Tax News - Death Tax Abolition Bill Reintroduced

News Article

Date: June 21, 2013
Location: Washington, DC

By Mike Godfrey

Thune (R -- South Dakota), Chairman of the Senate Republican Conference, and Kevin Brady (R -- Texas), Chairman of the Congress Joint Economic Committee, have re-introduced bipartisan legislation in the Senate and House of Representatives, respectively, to repeal permanently the United States federal estate tax, better known as the death tax.

Thune and Brady's bill, the Death Tax Repeal Act of 2013, is nearly identical to legislation introduced in the 112th Congress that garnered the bipartisan support of 223 Representatives and 38 Senators. It is, they said, "intended to eliminate this punitive tax on family farms, ranches and businesses upon the death of an owner."

In 2012, estates paid a 35 percent tax after an inflation-adjusted USD5m exemption, and, prior to the enactment of the American Taxpayer Relief Act (ATRA), the tax was scheduled to revert this year to 2001 tax law with a USD1m exemption and a 55 percent top tax rate. ATRA prevented that change, but, instead, indexed the 2011 exemption for inflation -- to USD5.25m for 2013 -- and set a 40 percent tax rate.
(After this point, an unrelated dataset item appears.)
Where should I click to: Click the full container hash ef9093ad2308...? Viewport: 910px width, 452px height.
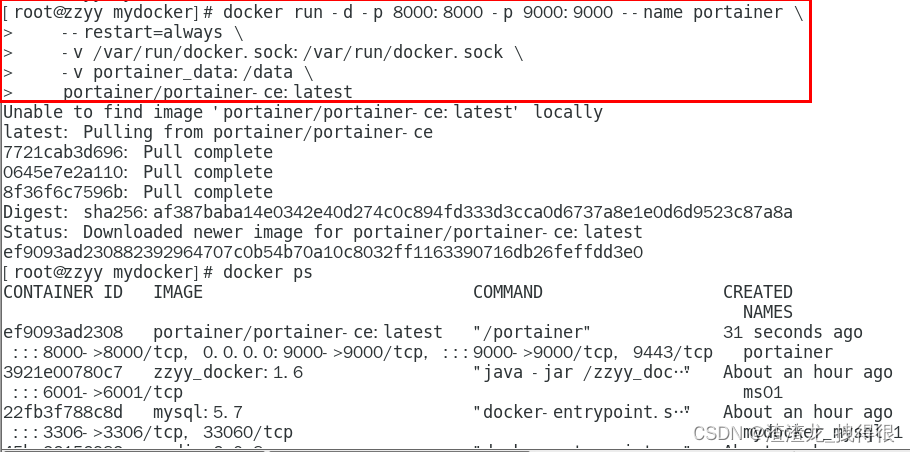[x=323, y=252]
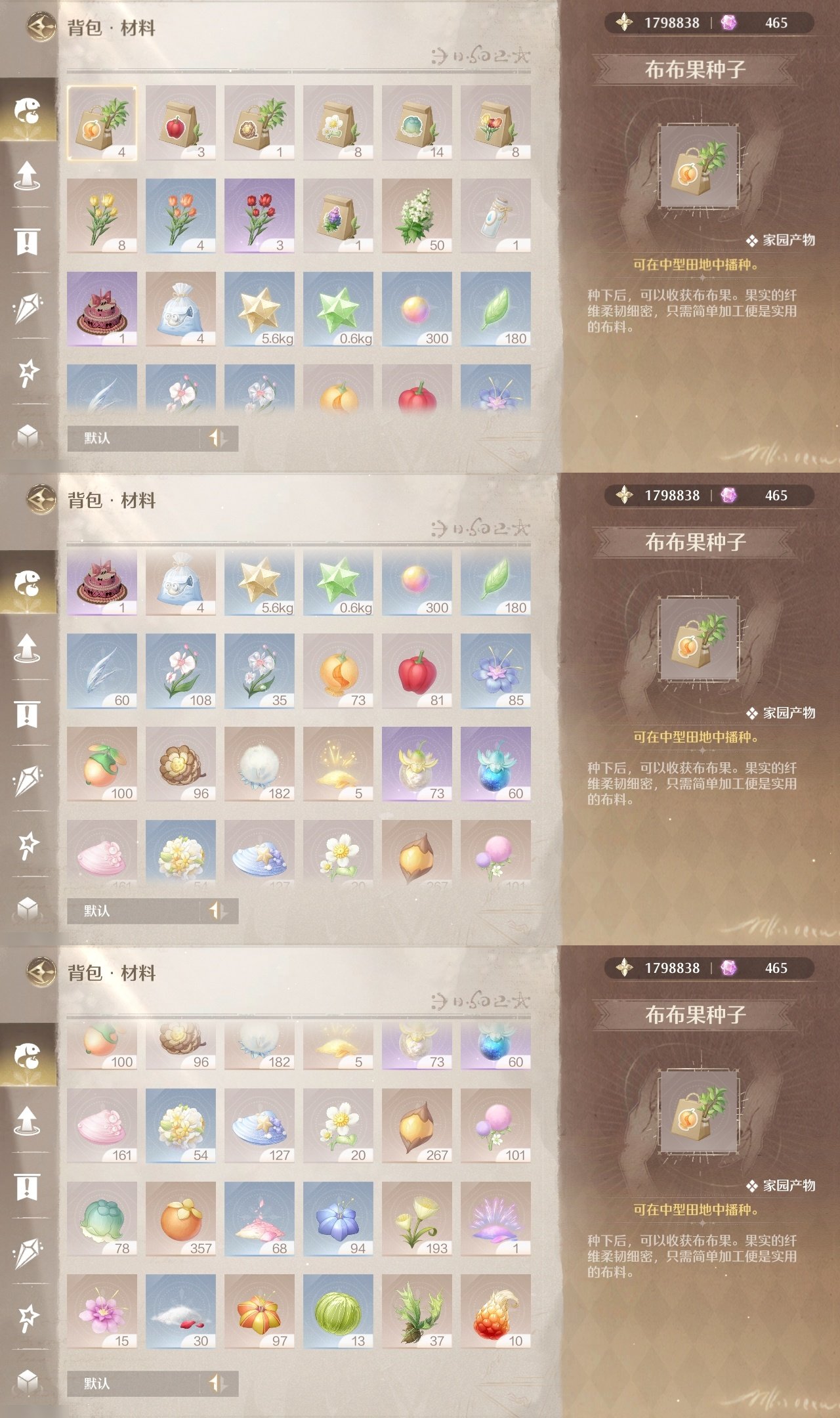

"The federal government has no place forcing grieving families to pay a tax on their loved one's life savings that has been built from income already taxed when originally earned," said Thune. "Currently more than 70 percent of family businesses do not survive to the second generation, and 90 percent of family businesses do not survive to the third generation."

Thune noted that a study by former Congressional Budget Office Director Douglas Holtz-Eakin, found that repealing the death tax would create 1.5m additional small business jobs and would reduce the unemployment rate by almost 1 percent. He stressed that "death should not be a taxable event."

"What kind of government swoops in upon your death and takes nearly half of the nest egg you've spent your entire life building?" asked Brady. "The death tax remains the number one reason family owned farms and businesses don't survive to the next generation and it's time to end this immoral tax once and for all in America."

Orrin Hatch (R -- Utah), Ranking Member of the Senate Finance Committee, joined the bipartisan group of members of Congress in backing the bill Hatch, a longtime backer of full repeal of the tax pointed out that it is an unfair tax on farmers, ranchers and small business owners "who pay taxes on nearly every aspect on their lives -- from what they earn to what they buy -- are then taxed again upon their death."

"This bill puts a nail in the coffin of the death tax by repealing it for good," he added. "It protects small farms and businesses since the value of what's passed on is locked in their land and their businesses. And this bill is bipartisan -- showing how widespread support is for curtailing this onerous and unfair tax."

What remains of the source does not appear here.